We talked, we were scared. With this 4th and final year of college coming up we have started to really hone in on OUR future and how we fight into that together. It is a very scary topic. I don't know what's going to happen with my job placement or where I'm gonna be come this time next year, but I DO know that my relationship with Tony is important and in most cases more important than some stupid job. I mean I really don't have any idea what i want to do, so whatever job i can get will most likely be something that I will enjoy, plus its just a job. So whatever I need to do to keep the love of my life with me, I will do. So I'm currently praying for a job here in Michigan. I know I've said that 'we' want to move to California, but really I don't think either of us really wanted to, we just said that because we thought the other wanted to. Our communication link was not really a link these past few months. So we are reopening that road! :)
That makes me feel better
Thanks
-JRA
Its getting worse. Honestly worse. He's taking MORE shifts this weekend. I know exactly why he's doing this too. Partly because he doesn't want to come down to Ann Arbor to see me, but MOSTLY because he wants to buy a fucking 1000$ handgun for his birthday. He lies too. He always says that he's working extra hours for "us", but I can see right through his fucking lies. He's just working extra so that he can buy himself some stupid gun that I doubt that he'll ever use. He'll buy it just have like all of his other useless guns. He's so childish. I'm so am done being engaged with a child. Its ridiculous. I need someone that can actually "provide" for me. That actually CARES about furthering our relationship.

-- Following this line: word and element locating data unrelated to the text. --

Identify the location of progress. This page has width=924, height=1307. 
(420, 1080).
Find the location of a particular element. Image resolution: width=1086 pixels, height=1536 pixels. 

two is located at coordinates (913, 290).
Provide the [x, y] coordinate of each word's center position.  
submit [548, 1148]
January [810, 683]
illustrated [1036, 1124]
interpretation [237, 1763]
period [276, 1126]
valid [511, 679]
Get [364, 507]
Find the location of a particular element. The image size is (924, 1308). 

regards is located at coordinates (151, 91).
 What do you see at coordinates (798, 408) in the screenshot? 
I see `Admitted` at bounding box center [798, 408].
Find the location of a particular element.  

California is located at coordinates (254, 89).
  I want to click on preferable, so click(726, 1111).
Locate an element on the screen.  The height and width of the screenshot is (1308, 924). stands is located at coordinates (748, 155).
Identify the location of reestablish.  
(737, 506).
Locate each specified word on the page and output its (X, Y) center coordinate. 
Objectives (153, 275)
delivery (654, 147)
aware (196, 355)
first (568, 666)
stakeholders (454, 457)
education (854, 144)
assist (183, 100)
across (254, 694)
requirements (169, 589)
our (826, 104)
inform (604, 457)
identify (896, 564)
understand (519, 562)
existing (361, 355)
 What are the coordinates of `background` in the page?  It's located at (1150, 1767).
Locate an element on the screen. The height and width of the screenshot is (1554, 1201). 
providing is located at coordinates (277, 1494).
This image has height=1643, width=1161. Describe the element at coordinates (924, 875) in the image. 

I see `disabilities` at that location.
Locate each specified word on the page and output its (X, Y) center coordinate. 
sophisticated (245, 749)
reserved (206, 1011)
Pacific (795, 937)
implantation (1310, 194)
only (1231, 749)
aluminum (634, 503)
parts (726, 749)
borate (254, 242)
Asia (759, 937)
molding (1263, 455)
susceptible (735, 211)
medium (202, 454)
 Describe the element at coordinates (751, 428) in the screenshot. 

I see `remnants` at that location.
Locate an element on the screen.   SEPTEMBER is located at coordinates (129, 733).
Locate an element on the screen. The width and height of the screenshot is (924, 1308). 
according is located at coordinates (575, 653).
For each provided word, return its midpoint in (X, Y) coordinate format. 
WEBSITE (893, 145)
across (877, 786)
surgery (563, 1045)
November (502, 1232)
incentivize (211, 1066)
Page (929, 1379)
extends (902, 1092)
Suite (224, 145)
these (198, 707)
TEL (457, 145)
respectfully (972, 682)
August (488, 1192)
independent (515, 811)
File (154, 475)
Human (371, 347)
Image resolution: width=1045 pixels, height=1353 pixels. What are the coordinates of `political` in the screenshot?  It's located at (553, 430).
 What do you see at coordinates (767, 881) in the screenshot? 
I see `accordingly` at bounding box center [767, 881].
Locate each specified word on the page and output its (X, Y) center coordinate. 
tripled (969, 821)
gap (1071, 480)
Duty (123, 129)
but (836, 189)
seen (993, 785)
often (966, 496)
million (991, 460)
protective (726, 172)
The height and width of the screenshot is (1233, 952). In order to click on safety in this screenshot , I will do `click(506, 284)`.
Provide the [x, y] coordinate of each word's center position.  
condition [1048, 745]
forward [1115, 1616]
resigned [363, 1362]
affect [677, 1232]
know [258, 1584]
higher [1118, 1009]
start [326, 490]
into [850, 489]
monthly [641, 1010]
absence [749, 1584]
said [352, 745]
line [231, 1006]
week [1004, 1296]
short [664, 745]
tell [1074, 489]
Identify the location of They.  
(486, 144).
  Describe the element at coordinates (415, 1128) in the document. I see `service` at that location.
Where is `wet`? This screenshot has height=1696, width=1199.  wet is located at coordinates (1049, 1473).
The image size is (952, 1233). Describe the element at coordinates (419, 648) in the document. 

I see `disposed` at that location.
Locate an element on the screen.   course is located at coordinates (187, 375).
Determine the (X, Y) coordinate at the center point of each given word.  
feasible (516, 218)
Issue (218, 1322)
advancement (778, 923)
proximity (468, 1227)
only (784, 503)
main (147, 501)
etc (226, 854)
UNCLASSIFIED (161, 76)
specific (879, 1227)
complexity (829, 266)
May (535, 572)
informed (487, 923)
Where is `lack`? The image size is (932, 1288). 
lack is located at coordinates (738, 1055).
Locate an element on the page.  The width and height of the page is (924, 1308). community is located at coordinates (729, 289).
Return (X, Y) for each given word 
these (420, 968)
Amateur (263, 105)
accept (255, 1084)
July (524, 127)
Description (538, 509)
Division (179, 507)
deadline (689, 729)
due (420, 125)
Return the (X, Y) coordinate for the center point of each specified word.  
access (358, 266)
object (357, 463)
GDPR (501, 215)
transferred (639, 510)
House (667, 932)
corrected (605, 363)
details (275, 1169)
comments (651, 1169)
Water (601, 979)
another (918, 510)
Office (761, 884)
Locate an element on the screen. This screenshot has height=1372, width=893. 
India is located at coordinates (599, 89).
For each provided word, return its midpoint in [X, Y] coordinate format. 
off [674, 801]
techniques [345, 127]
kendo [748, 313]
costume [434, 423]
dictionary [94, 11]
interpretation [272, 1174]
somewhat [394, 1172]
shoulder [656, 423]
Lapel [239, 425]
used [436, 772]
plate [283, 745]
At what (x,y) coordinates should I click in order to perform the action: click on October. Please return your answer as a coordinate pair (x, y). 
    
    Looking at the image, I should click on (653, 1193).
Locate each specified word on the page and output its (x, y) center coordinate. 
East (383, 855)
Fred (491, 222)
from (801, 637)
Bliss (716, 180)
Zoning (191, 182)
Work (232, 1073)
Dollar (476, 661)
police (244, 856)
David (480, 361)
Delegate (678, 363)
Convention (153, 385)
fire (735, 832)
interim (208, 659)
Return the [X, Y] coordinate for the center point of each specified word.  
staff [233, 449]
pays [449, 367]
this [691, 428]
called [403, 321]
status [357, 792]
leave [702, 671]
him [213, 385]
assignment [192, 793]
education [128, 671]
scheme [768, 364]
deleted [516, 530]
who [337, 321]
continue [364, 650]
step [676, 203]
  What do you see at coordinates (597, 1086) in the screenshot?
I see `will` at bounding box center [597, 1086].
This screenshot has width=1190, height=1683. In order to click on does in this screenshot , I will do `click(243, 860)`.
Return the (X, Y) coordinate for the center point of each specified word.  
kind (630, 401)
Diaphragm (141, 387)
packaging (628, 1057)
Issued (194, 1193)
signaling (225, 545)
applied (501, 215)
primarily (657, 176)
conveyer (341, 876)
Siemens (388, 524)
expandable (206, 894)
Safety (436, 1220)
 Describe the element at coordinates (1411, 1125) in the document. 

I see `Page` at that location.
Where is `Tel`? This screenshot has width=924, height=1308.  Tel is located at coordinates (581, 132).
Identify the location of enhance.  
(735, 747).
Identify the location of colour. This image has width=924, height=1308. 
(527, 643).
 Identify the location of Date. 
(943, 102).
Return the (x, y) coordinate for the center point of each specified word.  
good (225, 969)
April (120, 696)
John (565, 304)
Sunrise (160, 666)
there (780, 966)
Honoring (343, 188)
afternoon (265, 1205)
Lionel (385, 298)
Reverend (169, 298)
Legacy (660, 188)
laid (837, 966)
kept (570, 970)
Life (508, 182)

Sometimes I don't even understand why Tony asked me to marry him, because most of the time I don't even feel like he WANTS to marry me. He would rather work his life away and buy useless things to some how fill some void in his life. Maybe he's gay and all of this is a cover up. I don't even understand. It hurts me more than anything in the world. I want to be with "him" so bad. I want to marry the Tony that was in love with me. The Tony that would honestly do anything for us, and not compromise our relationship for his benefit. I'm SOOO sick of this. I feel like I'm crying over our relationship more than I'm happy about it. Its not supposed to be like this.
I don't want to lose him though. He's my best friend, he's really like my everything. I wouldn't even know how to live my life with out him there. And that's the reason that I ENJOY spending time with him, but I guess I have come to realize that he doesn't really love spending time with me. It hurts so bad.
I don't know what's going to happy with my life.